Ahad 07 May 2023 23:55 WIB

Besarnya Dampak TPPO dalam Kasus Online Scam

Kasus online scams ini sudah menjadi masalah regional

Korban tindak pidana perdagangan orang (TPPO) atau trafficking berhasil dipulangkan ke Kabupaten Indramayu. Kasus online scams ini sudah menjadi masalah regional dengan korban berasal dari berbagai negara.
Foto: Republika/Lilis Sri Handayani
Korban tindak pidana perdagangan orang (TPPO) atau trafficking berhasil dipulangkan ke Kabupaten Indramayu. Kasus online scams ini sudah menjadi masalah regional dengan korban berasal dari berbagai negara.

REPUBLIKA.CO.ID, JAKARTA - Menteri Luar Negeri RI Retno Marsudi menyoroti besarnya dampak tindak pidana perdagangan orang (TPPO) dalam kasus penipuan menggunakan teknologi informasi dan komunikasi (online scam) di kawasan Asia Tenggara.

Maraknya perdagangan orang berkedok online scam dibuktikan dengan 1.841 kasus yang telah diselesaikan pemerintah Indonesia dalam tiga tahun terakhir.

"Saya ingin memberikan highlight bahwa kasus online scams ini sudah menjadi masalah regional dengan korban berasal dari berbagai negara. Untuk korban Indonesia, tercatat berada di Myanmar, Kamboja, Thailand, Vietnam, Laos, dan Filipina," kata Retno dalam pengarahan pers di Jakarta, Jumat (5/5/2023)

Saat ini, ujar dia, pemerintah sedang mengupayakan pelindungan terhadap warga negara Indonesia (WNI) yang menjadi korban perdagangan manusia yang dipekerjakan di perusahaan online scams di Myawaddy, Myanmar.

Pemerintah memberi perhatian besar terhadap penanganan kasus ini mengingat Myawaddy, yang terletak 415 km dari Yangon, merupakan wilayah konflik di mana otoritas pusat Naypydaw tidak memiliki kontrol penuh.

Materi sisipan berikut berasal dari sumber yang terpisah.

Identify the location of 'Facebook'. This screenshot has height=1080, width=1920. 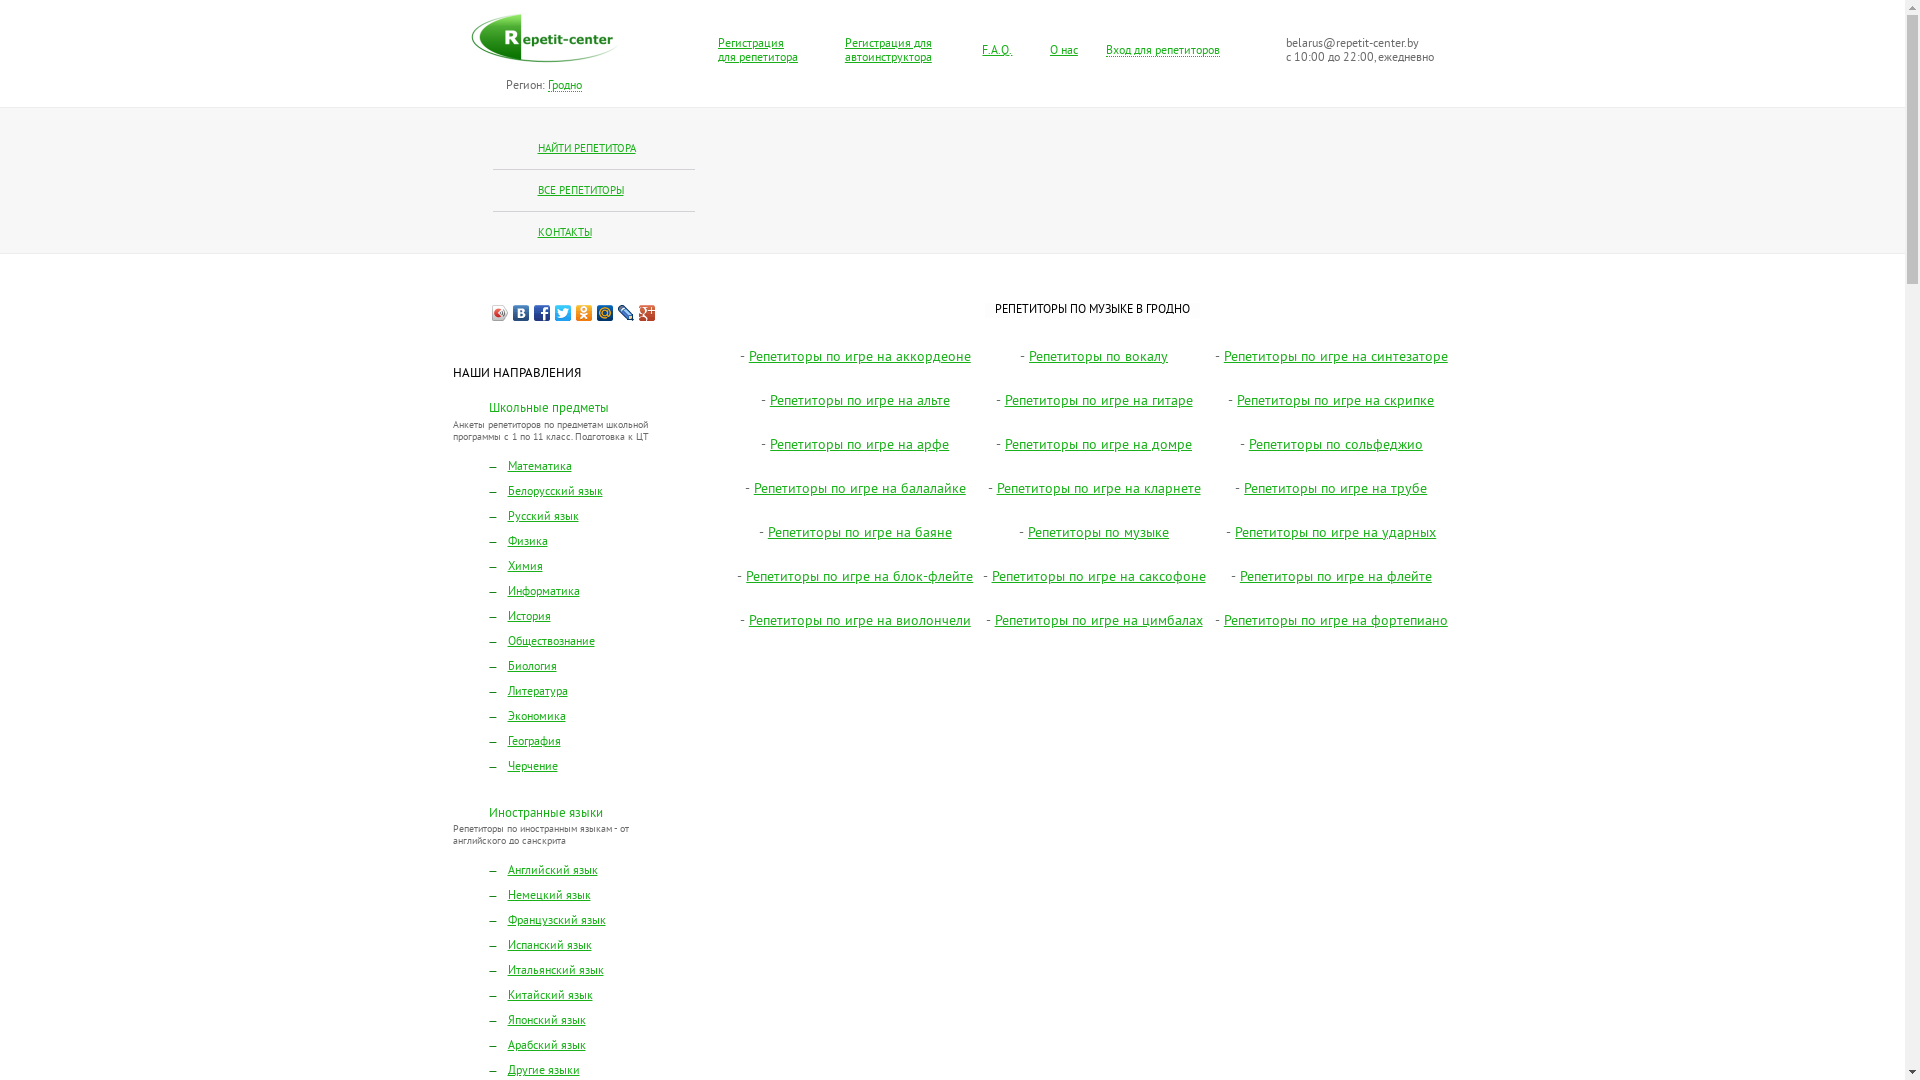
(542, 312).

Karena itu, Indonesia terus melakukan komunikasi, baik dengan otoritas di Naypydaw, otoritas di Thailand, otoritas lokal di Myawaddy, dan juga dengan organisasi-organisasi lain seperti Organisasi Internasional untuk Migrasi (IOM) dan Regional Support Office dari Bali Process yang ada di Bangkok.

"Jadi kita melakukan komunikasi dengan banyak sekali pihak dengan tujuan memberikan pelindungan kepada WNI dan kemudian dapat mengeluarkan WNI dari wilayah tersebut dengan selamat," tutur Retno.

Selain Myanmar, pemerintah melalui KBRI Manila telah bekerja dengan otoritas penegak hukum Filipina serta perwakilan negara asing dalam operasi penyelamatan korban online scam.

Operasi tersebut berhasil menyelamatkan total 1.048 orang yang berasal dari 10 negara, termasuk dari Indonesia.

"Korban WNI yang berhasil diselamatkan berjumlah 143 orang. KBRI Manila saat ini sedang melakukan pendataan dan akan memfasilitasi repatriasi para korban ke Indonesia," kata Retno.

"Sekali lagi angka dan apa yang sampaikan mengenai operasi di Manila ini menunjukkan besarnya magnitude dari tindakan kriminal perdagangan manusia yang korbannya adalah warga negara ASEAN," ujar dia, menambahkan.

Sambil terus menangani masalah di hilir, Menlu Retno menegaskan kembali pentingnya pembenahan masalah sejak dari hulu.

Menurut dia, diseminasi informasi mengenai praktik perdagangan manusia berkedok online scamperlu terus dilakukan sampai ke tingkat daerah, bahkan tingkat desa.

"Law enforcement harus betul-betul ditegakkan. Jika tidak dilakukan pembenahan di hulu, maka korban akan semakin banyak dari hari ke hari," tutur dia.

Merespons semakin banyaknya korban perdagangan manusia melalui online scam, Indonesia sebagai ketua Perhimpunan Bangsa-Bangsa Asia Tenggara (ASEAN) berupaya mengangkat isu ini dalam KTT ke-42 ASEAN pada 9-11 Mei mendatang.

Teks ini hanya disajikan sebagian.